*EXTRACTED TEXT*:
┏━━

I’ve been going to Chinese restaurants with my parents since I could remember, and nothing they’ve ever ordered has been printed on the menu. I think the printed menu’s meant only for the non-Chinese patrons. 😉 (Don’t get me wrong, I love me some orange chicken, broccoli with beef and lo mein, but real Chinese food goes much deeper than that.) My dad rattles off dishes from a secret menu that doesn’t physically exist but is familiar to all the insiders. I’m not as cool as all that, so on the rare occasion that I go to a Chinese restaurant without one of my parents, I tell them, “I want, you know, the stuff that my mom or dad got last time.” Anyway, one of the tastiest “secret dishes,” from our favorite local Chinese place, is kabocha squash stuffed with spare ribs. I love it so much that my mom figured out how to make it. Today, for the first time, I successfully followed her instructions — yippee!

┗━━

*STUDY QUESTIONS*:
(a) In the kabocha squash post, which secret dish from the family's favorite local Chinese place does the writer love?
(b) Rewrite the kabocha squash post's paragraph beginning "I've been going to Chinese restaurants" as a short bulleted list that keeps its main facts.
The records below the text come from a different source.

*PROVIDED DATA*:
┏━━

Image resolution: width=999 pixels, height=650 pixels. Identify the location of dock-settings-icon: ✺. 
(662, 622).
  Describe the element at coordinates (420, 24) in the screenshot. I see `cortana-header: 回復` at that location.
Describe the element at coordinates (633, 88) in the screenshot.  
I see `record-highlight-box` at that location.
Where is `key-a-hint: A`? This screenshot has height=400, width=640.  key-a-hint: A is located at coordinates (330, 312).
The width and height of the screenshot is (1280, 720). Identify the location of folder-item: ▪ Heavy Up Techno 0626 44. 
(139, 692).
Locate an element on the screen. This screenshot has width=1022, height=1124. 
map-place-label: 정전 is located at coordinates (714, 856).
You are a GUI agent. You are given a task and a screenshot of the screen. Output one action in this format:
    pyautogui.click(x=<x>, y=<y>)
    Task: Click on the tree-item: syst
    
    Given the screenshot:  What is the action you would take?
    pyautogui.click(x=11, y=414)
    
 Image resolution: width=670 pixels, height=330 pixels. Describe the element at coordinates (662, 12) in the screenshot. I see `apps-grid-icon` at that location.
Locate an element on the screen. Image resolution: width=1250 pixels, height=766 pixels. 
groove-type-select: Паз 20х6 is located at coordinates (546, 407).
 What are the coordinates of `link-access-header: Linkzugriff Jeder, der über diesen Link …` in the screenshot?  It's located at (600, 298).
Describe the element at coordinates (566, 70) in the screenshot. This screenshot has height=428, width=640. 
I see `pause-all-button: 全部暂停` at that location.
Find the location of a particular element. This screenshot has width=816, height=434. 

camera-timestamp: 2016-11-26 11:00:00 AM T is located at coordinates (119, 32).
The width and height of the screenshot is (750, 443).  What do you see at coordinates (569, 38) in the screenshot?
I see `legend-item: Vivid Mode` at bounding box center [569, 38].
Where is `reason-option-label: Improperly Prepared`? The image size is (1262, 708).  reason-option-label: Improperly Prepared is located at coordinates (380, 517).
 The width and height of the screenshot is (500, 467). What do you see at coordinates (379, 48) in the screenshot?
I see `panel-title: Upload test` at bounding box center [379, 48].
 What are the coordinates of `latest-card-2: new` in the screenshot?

┗━━

*OUTPUTS BY TASK*:
(a) Kabocha squash stuffed with spare ribs.

(b)
- For as long as the writer can remember, the writer has gone to Chinese restaurants with their parents, who have never ordered anything printed on the menu.
- The writer thinks the printed menu is meant for non-Chinese patrons and enjoys dishes like orange chicken, broccoli with beef and lo mein, but says real Chinese food goes much deeper.
- The writer's dad orders from a secret menu that doesn't physically exist but is familiar to insiders.
- Without a parent along, the writer asks for whatever their mom or dad got last time.
- One of the tastiest secret dishes at their favorite local place is kabocha squash stuffed with spare ribs.
- The writer's mom figured out how to make it, and today the writer followed her instructions successfully for the first time.